Some of the smaller PSPs are still owed millions of dollars under the ACA’s risk corridor program.

PSPs launched by integrated delivery systems view their ACA marketplace losses through the prism of the financial relief provided by the uncompensated-care reductions that stem from the ACA’s coverage expansions, Connolly said.

Dudley Morris a senior advisor for BDC Advisors who has studied the ACA’s failing CO-OP plans, said many PSPs have challenges that are similar to the CO-OPs, including smaller size and less experience running insurance plans.

“Anybody that doesn’t have a good data history, a strong risk-management infrastructure, and adequate capital is going to have a lot of problems in this market,” Morris said in an interview.

Good News

Despite the financial challenges, Connolly said not-for-profit PSPs are not reconsidering their ACA marketplace participation.

Among good news for PSPs is that they have become more price-competitive. Provider plans were price leaders in 26 percent of the counties in which they were sold 2016, up from 15 percent in 2014, according to McKinsey.

The PSPs that have improved their performance in the marketplaces include the SelectHealth plan offered by Intermountain Healthcare, according to Connolly.
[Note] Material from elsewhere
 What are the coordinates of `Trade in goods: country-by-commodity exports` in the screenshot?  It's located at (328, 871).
That PSP has used high retention rates to improve its knowledge of exchange plan enrollees over the last three years and, in turn, to lower its medical costs through improved care coordination, improved delivery, and use of electronic health records.

“Being able to hang in and really focus on who those patients are and what their issues are has started to pay some dividends for them,” Connolly said.
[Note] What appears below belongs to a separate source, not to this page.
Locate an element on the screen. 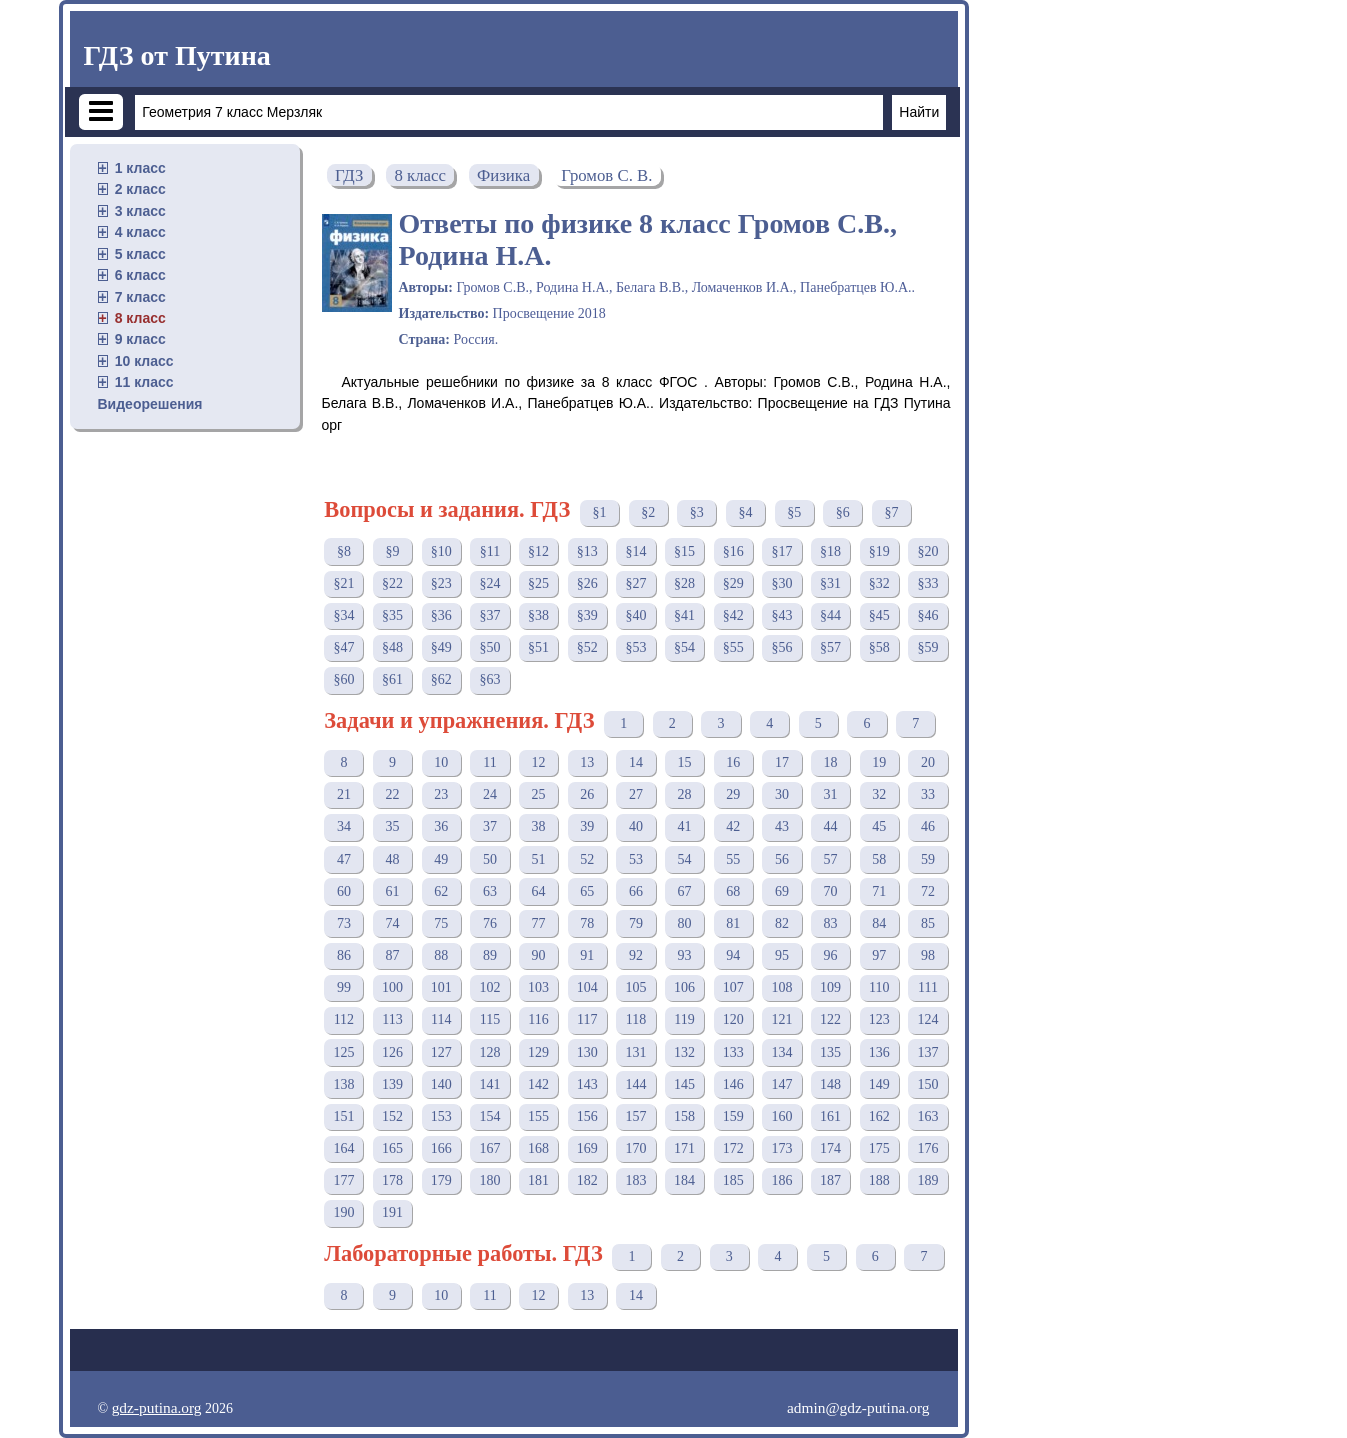 The width and height of the screenshot is (1347, 1438). §58 is located at coordinates (879, 647).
Connolly acknowledged that the Intermountain approach requires a lot of resources and that among her members, integrated delivery systems are able to better perform in the marketplaces.
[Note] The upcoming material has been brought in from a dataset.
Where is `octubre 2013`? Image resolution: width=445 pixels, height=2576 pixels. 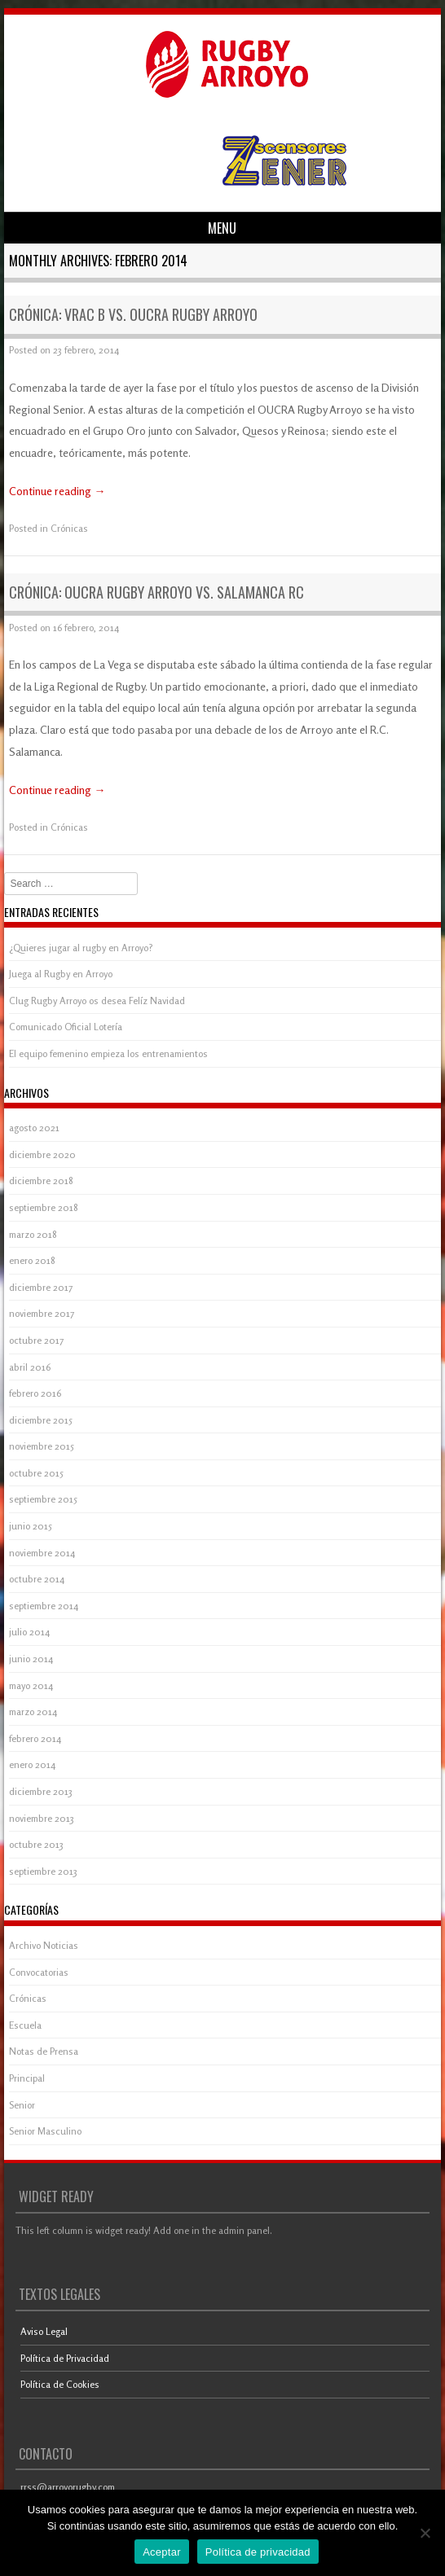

Actuaries for those PSPs “had to learn some lessons about pricing and product design” after the plans were surprised that the enrollees resembled Medicaid beneficiaries more than traditional commercial plan subscribers.

“Churn has become a really big issue, and where you see it is in the places that did not expand Medicaid,” Connolly said.

The concern over Medicaid-related impacts also was underscored by an HHS analysis this week that concluded that states’ expansion of Medicaid eligibility lowered marketplace plan premiums by an average of 7 percent.

Fixes Needed

Among marketplace changes urged by AHA was for the Obama administration to further tighten special enrollment periods (SEPs). Enrollee abuse of SEPs was blamed by several insurers for steep losses. For instance, according to AHA, one PSP had an average medical loss ratio of 77 percent for plans sold during open enrollment and 114 percent for plans sold during SEPs.

Connolly urged the administration to allow marketplace enrollment by people with incomes of less than 100 percent of the federal poverty level as a way to broaden risk pools that have struggled to attract young and healthy enrollees. Additionally, she said, the next president needs to push Congress to fund permanent continuation of the 3Rs, two of which (reinsurance and risk corridors) expire this year.

“If they don’t fix the 3Rs and do the things that are recommended in the AHA’s letter, then the provider plans will be in a death spiral,” Moore said

Additionally, HPA hopes HHS uses its existing authority to change the risk adjustment data-reporting time frames to provide that information before insurers have to submit their rate requests for the upcoming year.